People v. Adkins

Decision Date19 December 1989
Docket Number82333,Docket Nos. 82294
Citation449 N.W.2d 400,433 Mich. 732
PartiesPEOPLE of the State of Michigan, Plaintiff-appellant, v. Kenneth ADKINS, Defendant-Appellee. 433 Mich. 732, 449 N.W.2d 400
CourtMichigan Supreme Court

Frank J. Kelley, Atty. Gen., Louis J. Caruso, Sol. Gen., John D. O'Hair, Pros. Atty., County of Wayne, Timothy A. Baughman, Chief of the Criminal Div., Research, Training and Appeals, Larry L. Roberts, Asst. Pros. Atty., Detroit, for the People.

Arthur Lee Morman, Detroit, for defendant-appellee.

BOYLE, Justice.

The question before the Court is whether Michigan's sentence credit statute, M.C.L. Sec. 769.11b; M.S.A. Sec. 28.1083(2), requires that a defendant receive credit for time spent incarcerated in other jurisdictions, for offenses committed while he was free on bond for the offense for which he seeks such credit, from the time that a detainer or hold either was or could have been entered against him by authorities in the jurisdiction where the defendant is to be sentenced. We hold that the statute does not require sentence credit under such circumstances.

I

Defendant Adkins was arrested on February 10, 1983, and charged with armed robbery, M.C.L. Sec. 750.529; M.S.A. Sec. 28.797, and possession of a firearm during the commission of a felony, M.C.L. Sec. 750.227b; M.S.A. Sec. 28.424(2). He posted bond on February 14, 1983, and was released from custody pending trial, which was scheduled for September 6, 1983. When the defendant failed to appear for trial, his bond was revoked and a capias ad respondendum issued.

Soon thereafter, in October, 1983, the defendant was arrested in Ohio for an unrelated offense and charged with receiving stolen property. He was incarcerated in an Ohio county jail for that offense from October 28, 1983, until July 26, 1984, when he was released into federal custody to begin serving a sentence for the separate conviction in federal court, during his custody in Ohio, of interstate transportation of stolen property. The defendant was initially placed in the federal penitentiary in Milan, Michigan, but was later transferred, in October, 1984, to the federal facility in Terra Haute, Indiana.

He was returned to Michigan on November 26, 1984, to stand trial on the armed robbery and felony-firearm charges. He was convicted of both offenses on July 11, 1985, and sentenced on July 26, 1985, to thirteen to twenty-five years for the armed robbery conviction, plus the mandatory two-year term for the felony-firearm offense.

The question in this case concerns the extent to which the defendant is entitled under our sentence credit statute, M.C.L. Sec. 769.11b; M.S.A. Sec. 28.1083(2), to sentence credit for his Michigan convictions for time spent incarcerated in the Ohio and federal jails as a result of the unrelated stolen property offenses.
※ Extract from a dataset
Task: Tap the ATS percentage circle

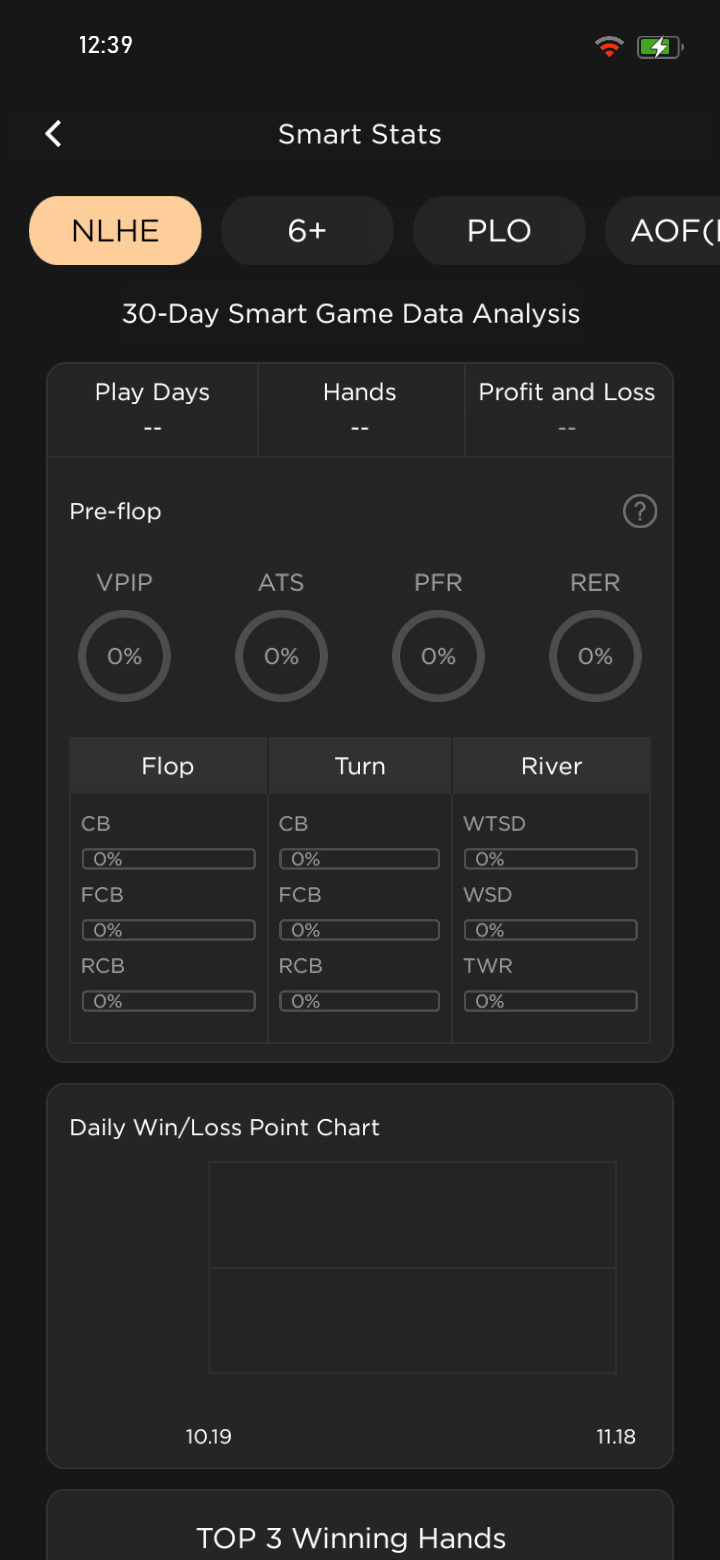Action: click(x=281, y=656)
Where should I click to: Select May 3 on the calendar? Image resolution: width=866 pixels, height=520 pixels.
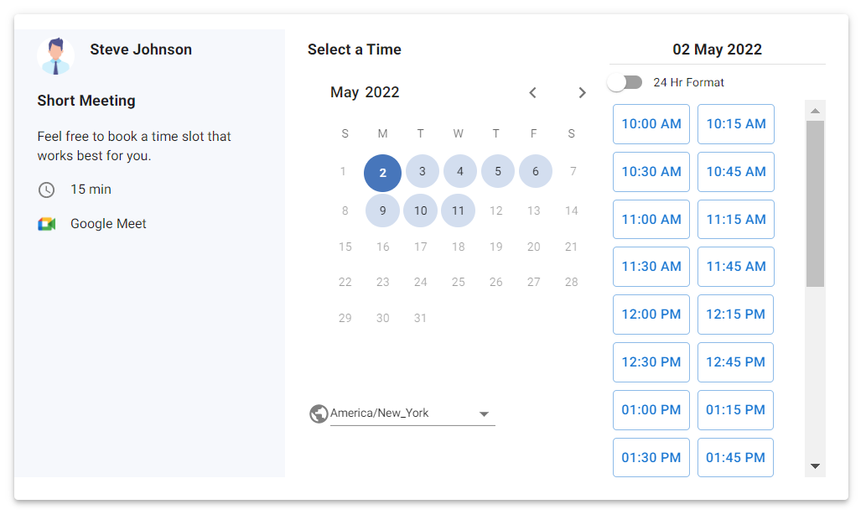tap(422, 172)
The trial judge gave the defendant credit only for the time actually spent in Michigan jails, that is, for the three days between his arrest and release on bond and for the time between November 26, 1984, when the defendant was returned to this state by the federal authorities, and July 26, 1985, when he was sentenced.
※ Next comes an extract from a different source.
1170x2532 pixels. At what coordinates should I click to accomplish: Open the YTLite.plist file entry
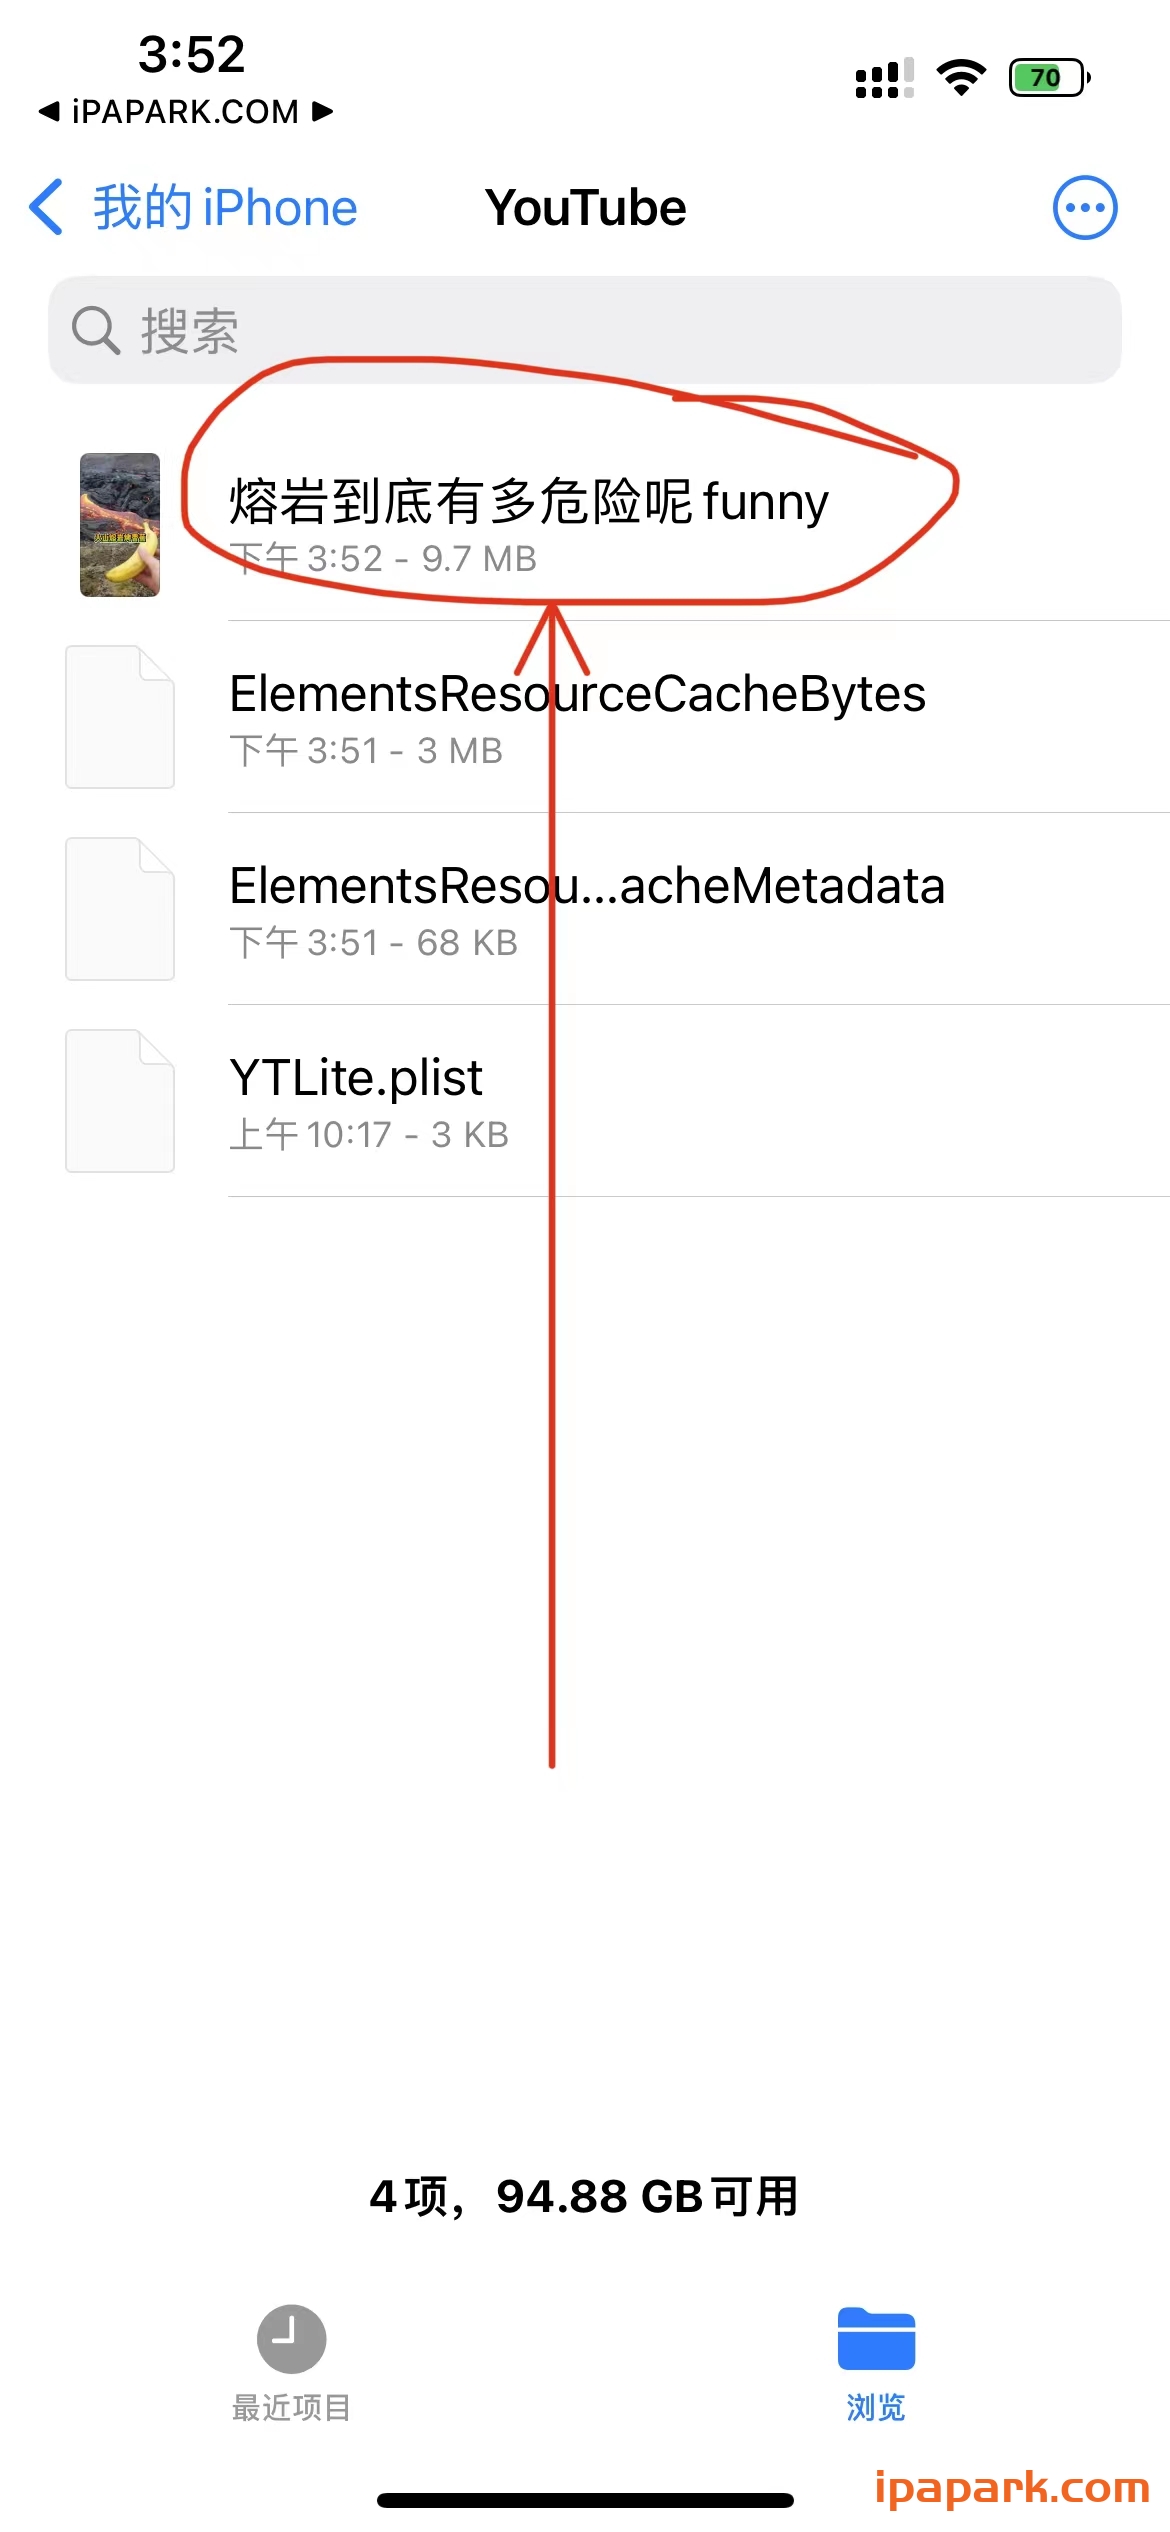pyautogui.click(x=356, y=1078)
On appeal, the Court of Appeals concluded that the trial court had miscalculated the amount of credit to which the defendant was entitled under Sec. 11b. The Court held that even though the defendant had been incarcerated outside of Michigan for unrelated offenses, he was entitled to credit from the time at which Michigan authorities placed, or could have placed, pursuant to the Interstate Agreement on Detainers (IAD), M.C.L. Sec. 780.601 et seq.; M.S.A. Sec. 4.147(1) et seq., a detainer, or "hold," on him while he was incarcerated in those facilities. 1

We granted leave 2 to determine whether the fact that the prosecution could have placed a detainer or hold on the defendant, or brought him back to stand trial in this state earlier than it in fact did, entitles him to sentence credit under Sec. 11b from the time such action could have been taken.

II

Michigan's sentence credit statute, M.C.L. Sec. 769.11b; M.S.A. Sec. 28.1083(2), provides:

"Whenever any person is hereafter convicted of any crime within this state and has served any time in jail prior to sentencing because of being denied or unable to furnish bond for the offense of which he is convicted, the trial court in imposing sentence shall specifically grant credit against the sentence for such time served in jail prior to sentencing."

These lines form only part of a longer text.